Denizlere Saygı Derneği’nden Metin Karadağ ise 30 yıldır denizde dalış yaptığını bu nedenle denizlerdeki değişime canlı olarak tanıklık ettiğini söyledi. İnsanların diğer canlıların yaşamına saygı duymayarak yaşamını sürdürdüğünü söyleyen Karadağ, “Dünyanın sonunu getiriyoruz demek çok yanlış. Biz burada yaşayan canlılardan sadece bir tanesiyiz. Maalesef diğerlerine olan saygımızı çok kaybettik. Denizlere saygı göstermemek, insan yaşantısını çok sıkıntıya sokacak bir olay. Biz sadece bugün için değil, gelecek için de yaşamak zorundayız.” dedi.

“Denizlerin kirletilmesinin ve balık türlerinin yok olmamasın önüne ancak eğitimle” geçebiliriz diyen Karadağ şöyle devam etti: “30 sene önce başladığımızda ne görüyorduk, şimdi ne görüyoruz? Girdiğimiz ortamlardaki canlı azalmasını, su kirliliğini, görüş azalmasını önemli ölçüde değerlendirebiliyoruz. Ne yapabiliriz?
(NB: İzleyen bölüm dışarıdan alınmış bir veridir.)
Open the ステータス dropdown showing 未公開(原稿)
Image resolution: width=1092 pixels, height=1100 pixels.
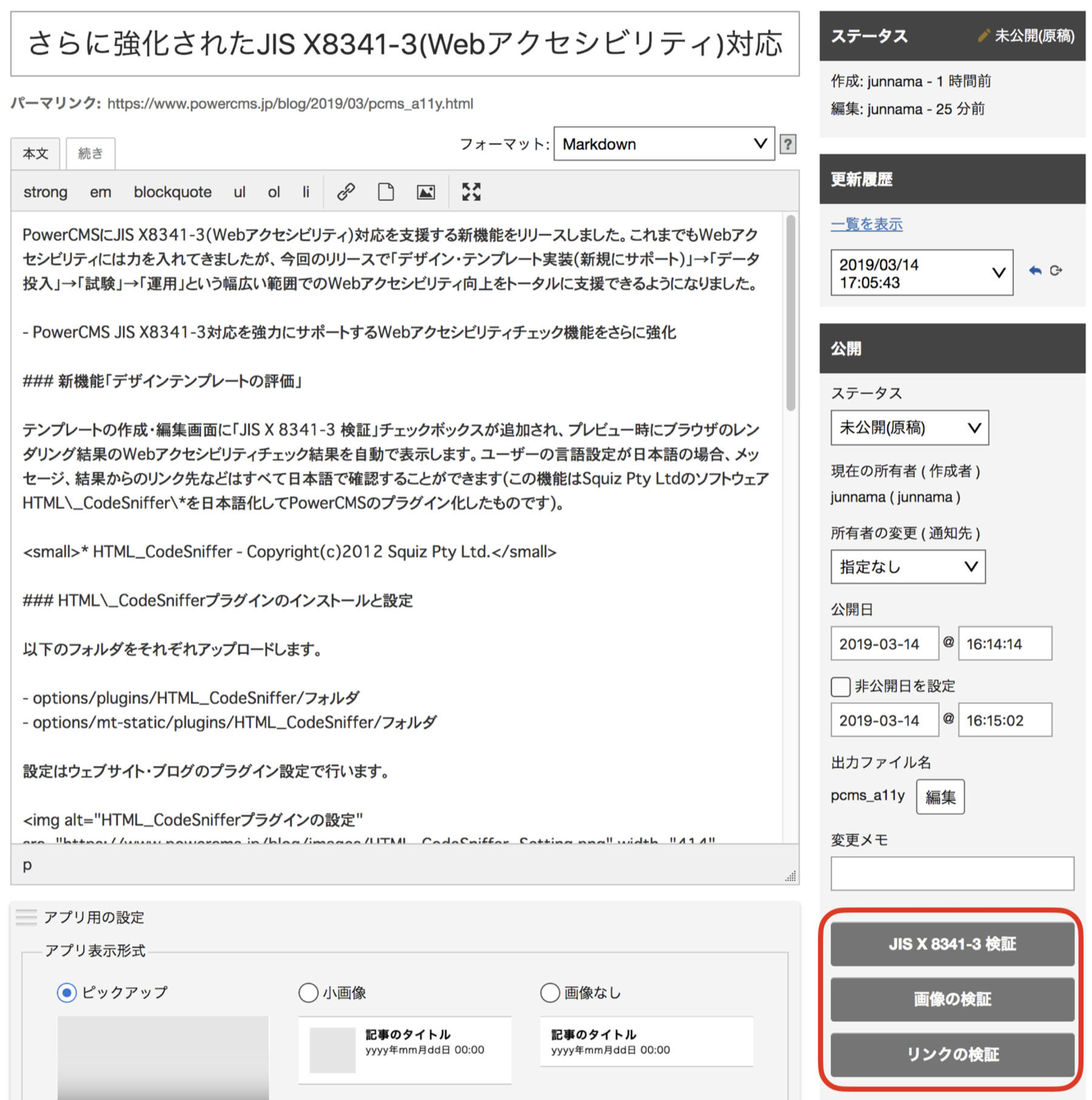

En önemli şey eğitim. Balıkçılıkta da eğitim gerekli. Ege’de dinamit kullanarak balık avlar insanlar. Orada ölen canlının belki 20 de 1 ini toplayabilir çünkü geri kalanının o an itibariyle bir ekonomik değeri yoktur. Kendi atıklarımızı ayırmaktan başlayarak çevremizi temiz tutmalıyız. Kumsaldaki deniz yıldızı hikayesini unutmadan, önümüze çıkan deniz yıldızını denize atmakla yükümlüyüz.”

DENİZLERDEKİ ÇÖPLÜK

Panelin son konuşmasını Geleneksel Balıkçılık Derneği’nden Serco Ekşiyan yaptı.Uzun yıllardır dalış yapan ve denizlerdeki kirli atıkları temizleyen Ekşiyan, tanıklıklarını şu şekilde anlattı: “Benim ana konum, denize terk edilen avlanma araçlarının verdiği zararları tespit etmek, ayıklamak, temizlemek. Denize terk edilen avlanma araçları büyük balıkçılık gemilerden de oluyor, küçük gemilerden de. Neticede aşağıda kalınca zarar veriyor. Bunu isteyerek yapmıyorlar. Balıkları çevirdikten sonra yukarı alırken takılıyor, koparılıyor. Hem balık gidiyor, hem ağlar aşağıda kalıyor. Bu çöp değil ama çöp oluyor. Eskiden de bu ağlar takılırdı ama çıkarılmaya çalışılırdı. Ağın temini çok kıymetliydi. Şimdi öyle değil.Kalınca ne oluyor? Bu gördüğünüz hayalet ağ. Hayalet ağ nedir? Denizin dibine takılıp koparıldıktan sonra dahi avlanmaya devam eden ağ cinsidir. Biz bu ağı temizlediğimiz zaman bize kızıyorlar. Çünkü buraya bir mendil atarsanız, engelleri örtmüş olursunuz. Ağ geldiği zaman takılmaz, üstünden geçer. Eskiden de ağ takılırdı ama eskiden ağlar pamuktu, sentetik değildi. Gemi boyları da küçüktü, ağların kapasitesi daha azdı. Bu öyle bir hale geldi ki, derinlikleri de çok arttı. 30-40 metre derinlikteki yerlere 120 metre ağ bırakılıyor. Bu yalnızca bizim sorunumuz değil, uluslararası bir sorun. Dünyada okyanuslara, denizlere terk edilen balıkçılık ağlarının ağırlığı 640 bin ton. Bu Dünya Gıda ve Tarım Örgütü (FAO) nun yazısı. Bir de Birleşmiş Milletler Çevre Programı’nın yazısı.”